Task details — Retype the text of every record below exactly as it appears, leaving out the pictures.

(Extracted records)

────────────────────

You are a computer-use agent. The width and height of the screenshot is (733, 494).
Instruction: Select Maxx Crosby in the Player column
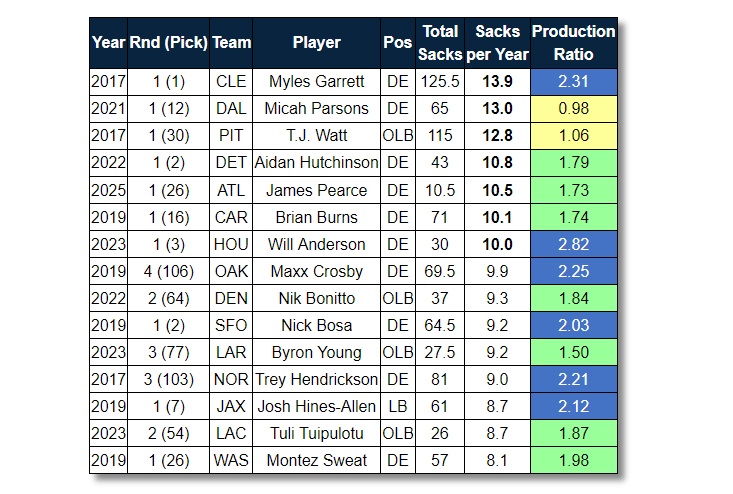point(317,271)
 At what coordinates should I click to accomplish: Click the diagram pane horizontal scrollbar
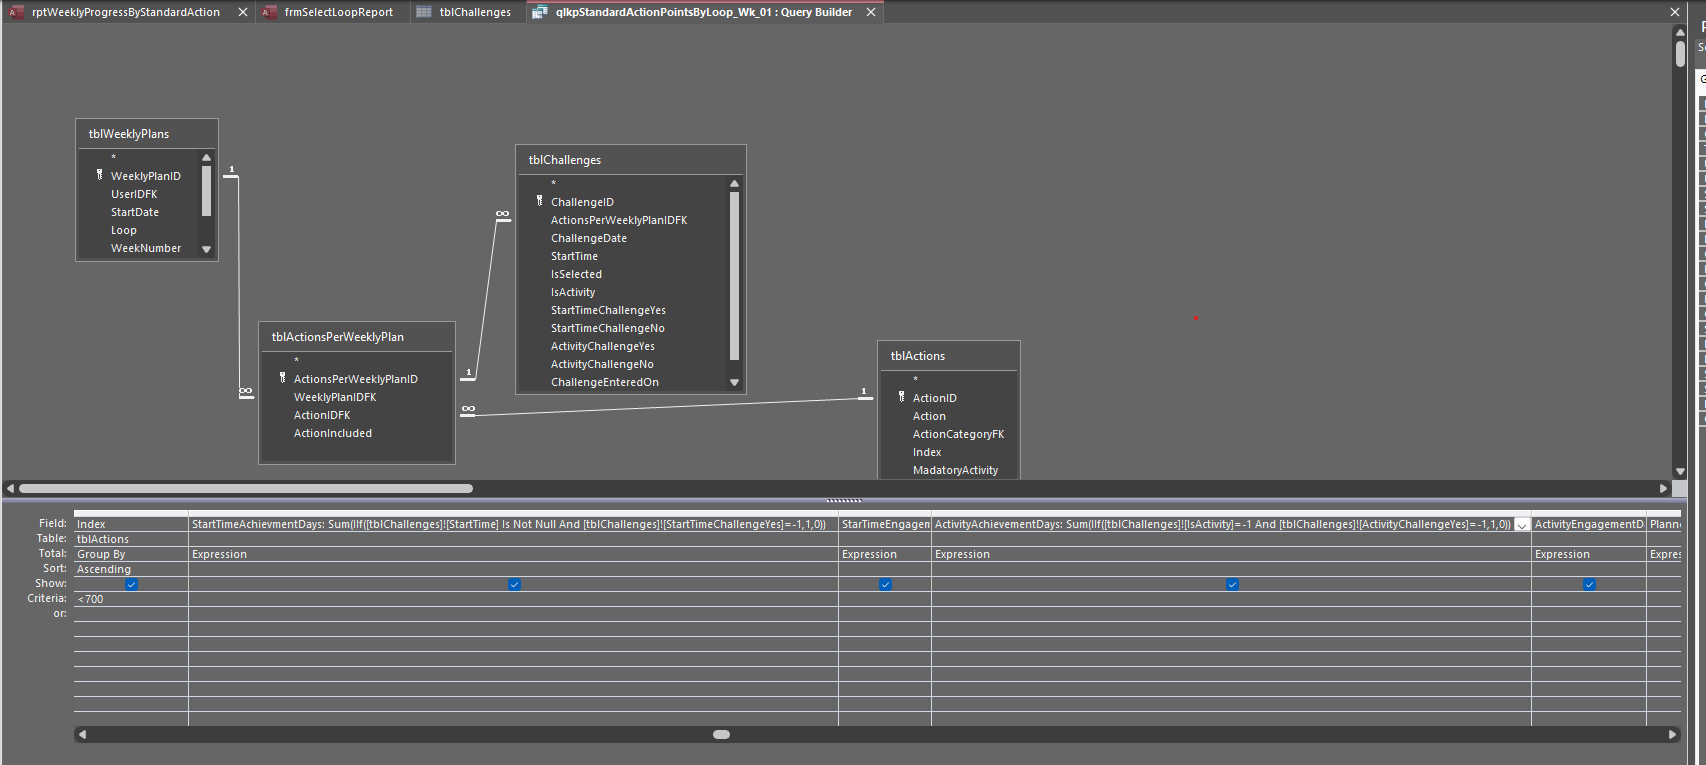pyautogui.click(x=246, y=489)
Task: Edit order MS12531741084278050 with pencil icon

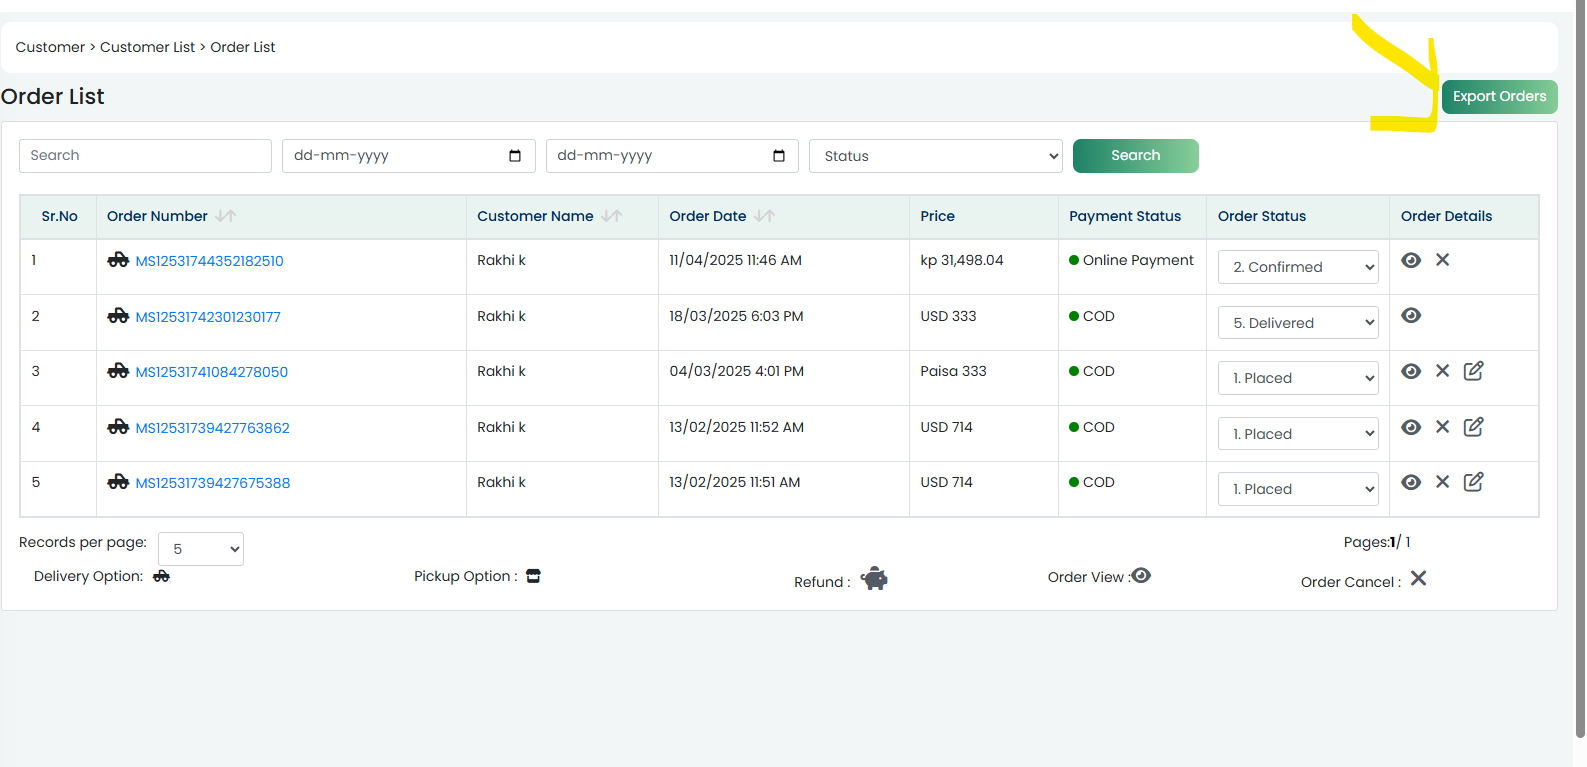Action: (x=1473, y=371)
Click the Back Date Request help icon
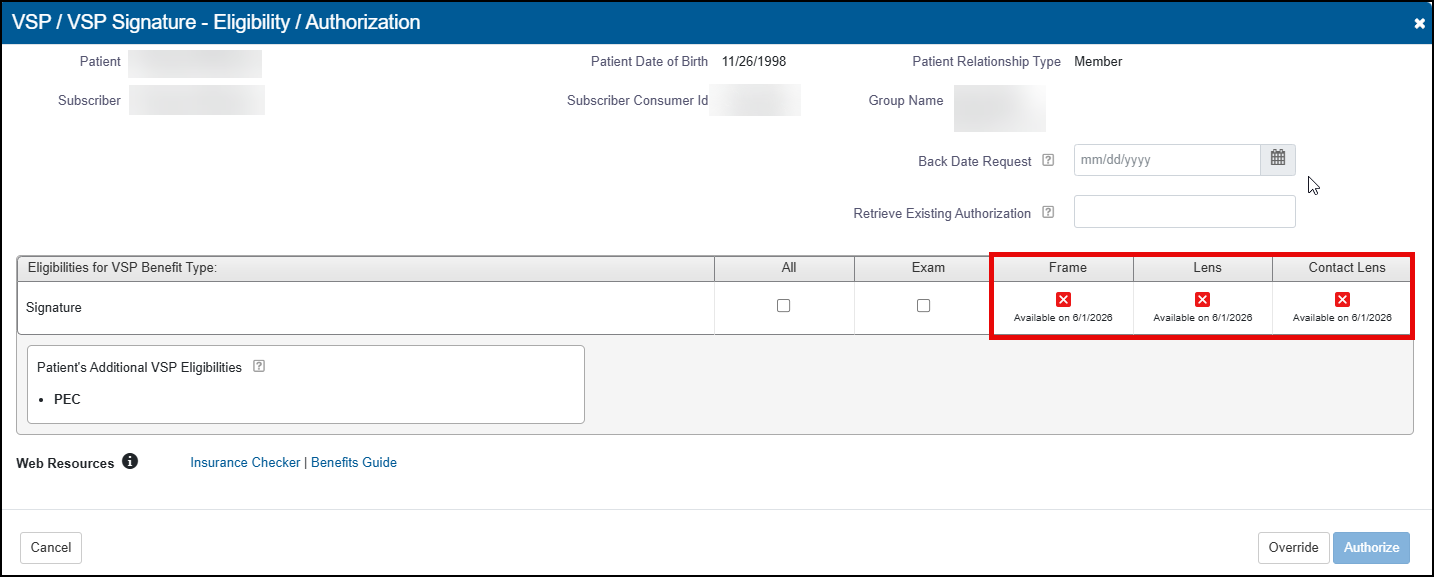 click(x=1048, y=160)
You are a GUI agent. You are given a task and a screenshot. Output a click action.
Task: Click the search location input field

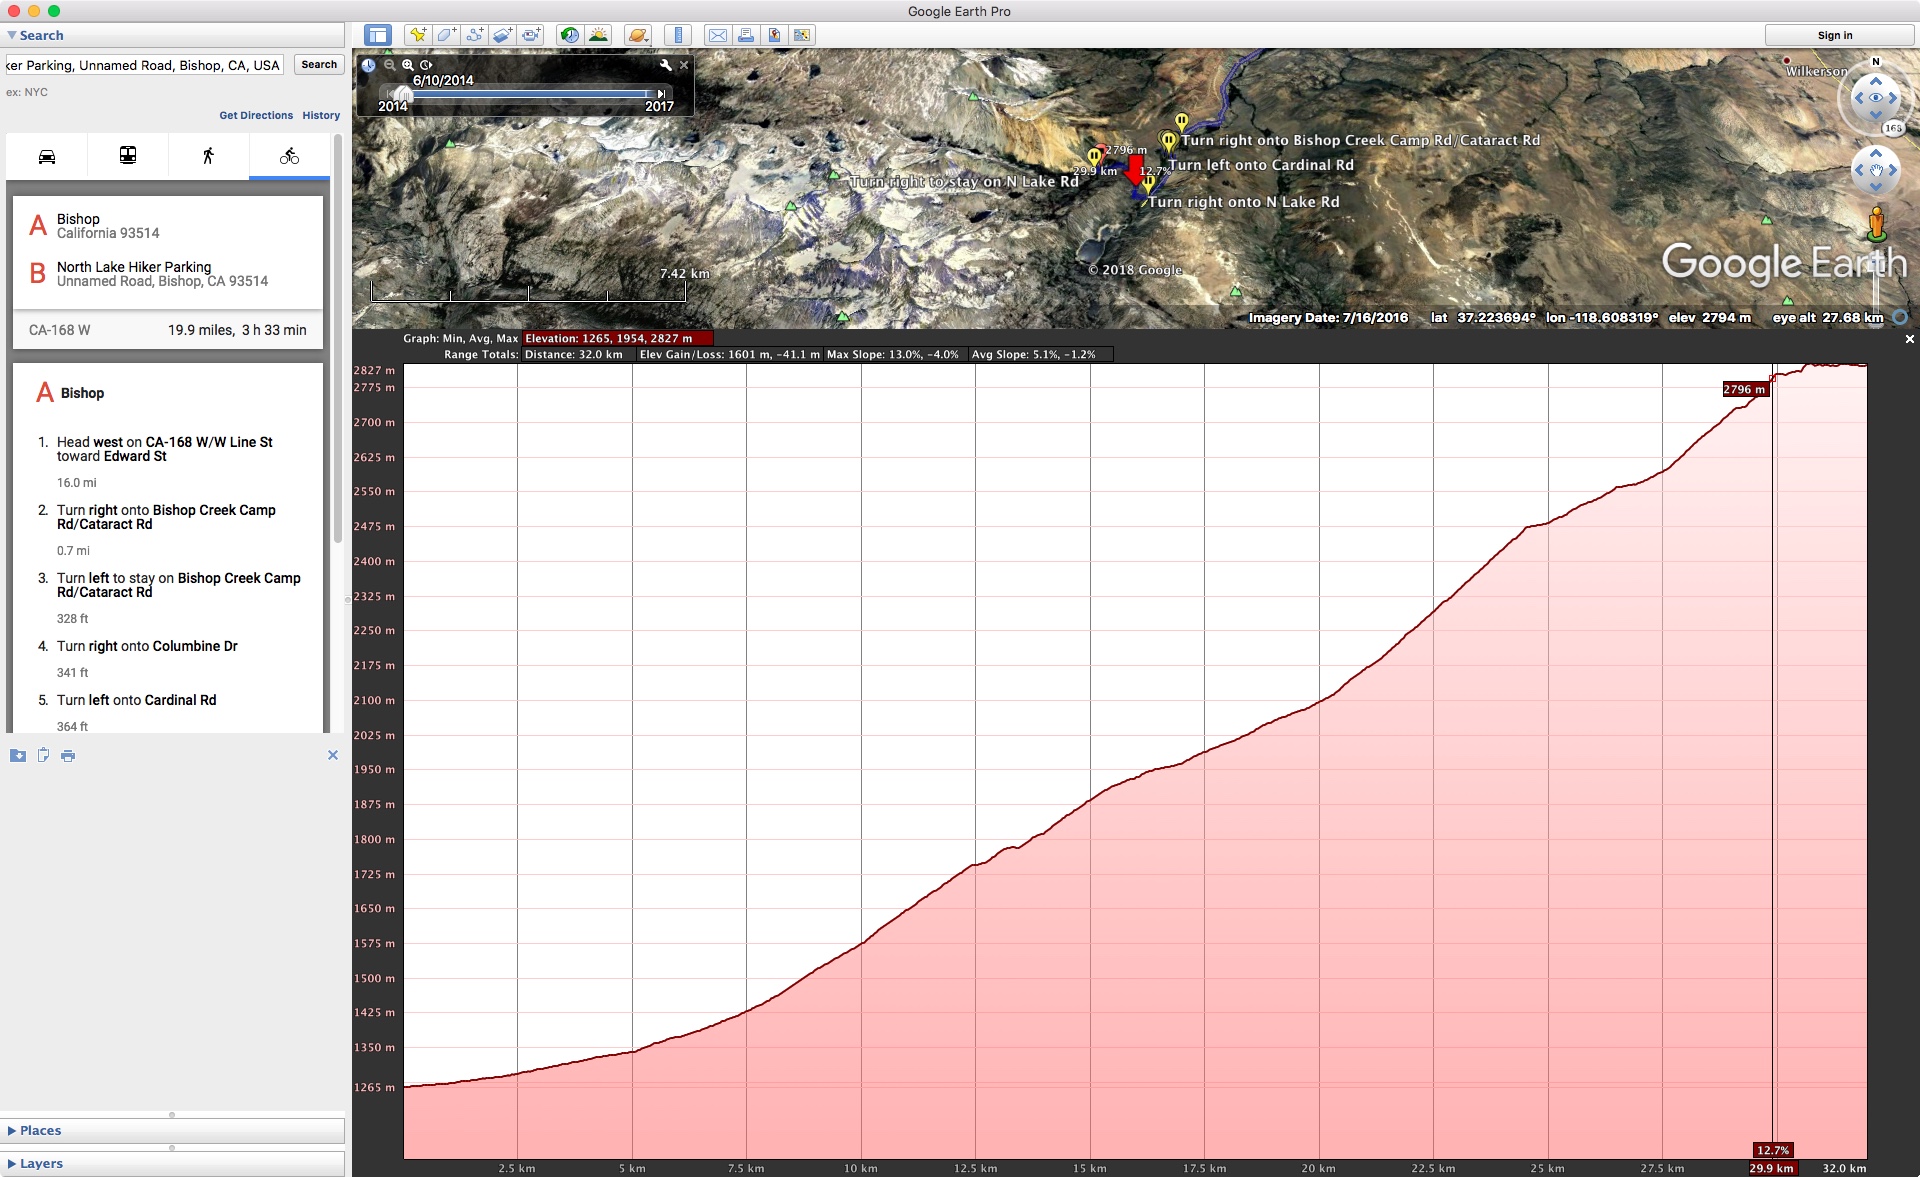click(x=144, y=65)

────────────────────

Solution for this problem —
You are a computer-use agent. The width and height of the screenshot is (733, 494).
Instruction: Select Maxx Crosby in the Player column
point(317,271)
 At what coordinates should I click to accomplish: Click the diagram pane horizontal scrollbar
pyautogui.click(x=246, y=489)
Task: Edit order MS12531741084278050 with pencil icon

Action: (x=1473, y=371)
Click the Back Date Request help icon
 click(x=1048, y=160)
You are a GUI agent. You are given a task and a screenshot. Output a click action.
Task: Click the search location input field

click(x=144, y=65)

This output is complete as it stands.